**Dataset entries:**
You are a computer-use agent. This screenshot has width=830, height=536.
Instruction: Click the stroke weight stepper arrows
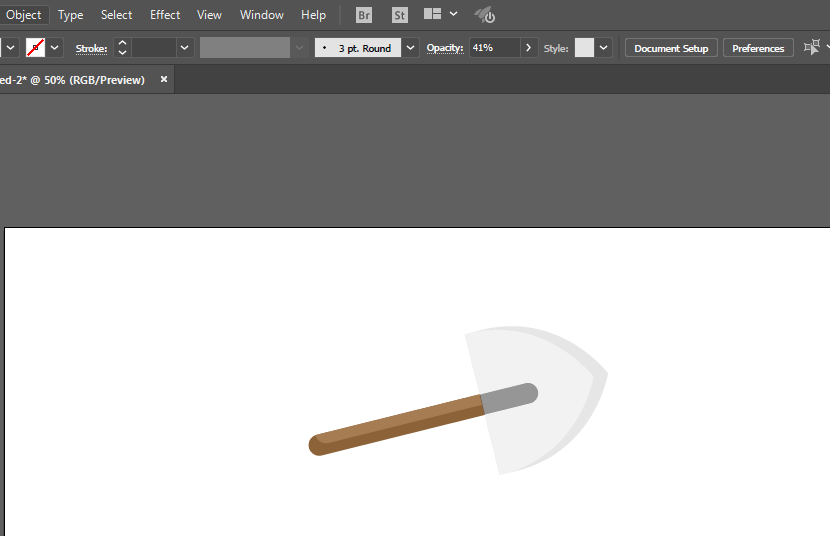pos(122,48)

* * *

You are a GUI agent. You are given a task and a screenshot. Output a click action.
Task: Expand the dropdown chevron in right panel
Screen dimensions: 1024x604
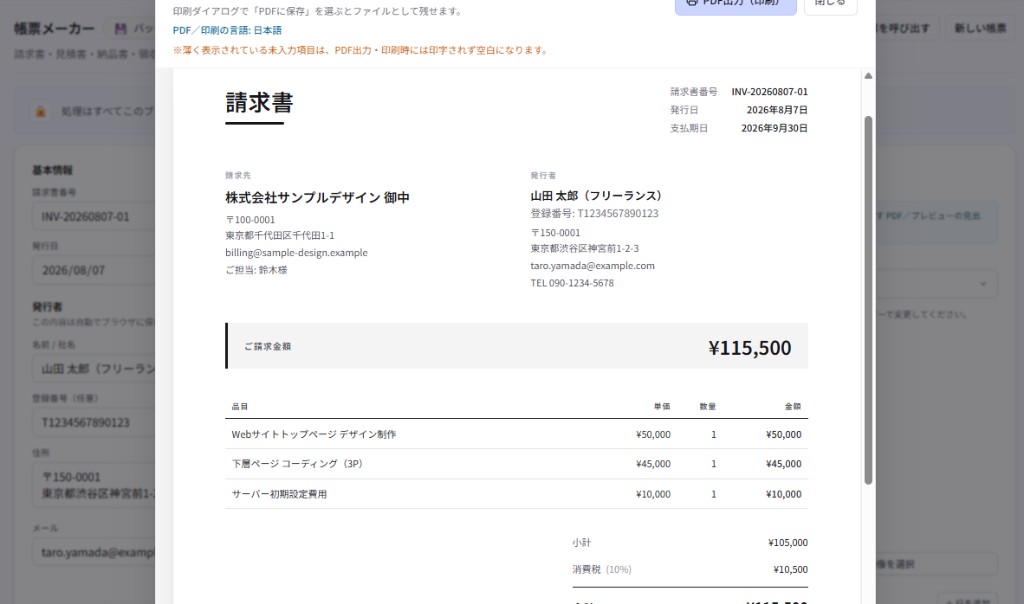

**Work instruction:**
Taking the entries above, write out exactly the lines starting with the line containing "Task: Expand the" and going on through the line containing "Screen dimensions: 1024x604", both included, and nothing else.

**Answer to the exercise:**
Task: Expand the dropdown chevron in right panel
Screen dimensions: 1024x604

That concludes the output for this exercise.